Data from the GDCE shows that Laos imports in July were up 3.4%, to $18.05 million. August imports climbed 4% to $20.02 million up 4%, while September totalled $19.66 million, an increase of 7.5%.
Imports from Laos in the first nine months of 2025 were $158.99 million, up 5.9% over the same period in 2024.
Exports to Laos were not reported, as Laos does not rank among Cambodia’s top 20 export destinations.
Te Taingpor, president of the Federation of Association for Small and Medium Enterprises of Cambodia (FASMEC), told The Post on October 17 that earlier predictions suggested Thailand’s closure of land borders would lead traders to use Laos as a transit point to import Thai goods into Cambodia. This, in theory, should have led to a significant increase in imports from Laos — but that did not happen.
He believed that diplomatic tensions, instigated by the Thai side, have led many Cambodians to boycott Thai products and increasingly turn to local alternatives.
“The trend of consuming locally made products is steadily rising. For example, during the 2025 Khmer Products Exhibition, organized by FASMEC from September 11–13 in Phnom Penh, more than 100,000 Cambodians attended to support locally produced goods. Many even requested that FASMEC hold more exhibitions,” he said.
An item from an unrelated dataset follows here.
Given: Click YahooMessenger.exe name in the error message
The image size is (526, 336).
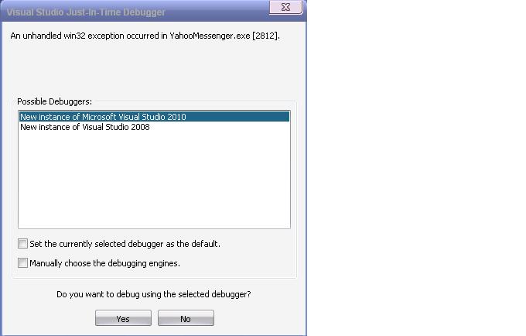Looking at the screenshot, I should (210, 36).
As FASMEC president, Taingpor stressed that alongside rising support for local goods, manufacturers must also improve product quality.
“Improving and expanding the quality of local products is essential. FASMEC frequently carries out education, awareness campaigns and workshops across the country to support local producers in terms of knowledge, technology, market access and financial support,” he explained.
To boost local manufacturing capacity, the Cambodian government recently approved FASMEC’s organisation of the second Khmer Products Exhibition of 2025, scheduled for November 5–7, at the Koh Pich Convention and Exhibition Center in Phnom Penh.
Lim Heng, vice-president of the Cambodia Chamber of Commerce (CCC), acknowledged that while the Cambodia–Thailand land border remains closed, some Thai products have entered Cambodia via Laos. He noted however, that the increase is smaller than expected, largely due to increased support for domestic products.
“This small increase is because most Cambodians are boycotting Thai products. This reflects a spirit of nationalism,” he said.
Nonetheless, he expressed hope that Cambodia and Thailand would restore good diplomatic, peacebuilding and trade relations.
He also urged authorities and the public to be more vigilant about imported goods that may use incorrect barcodes.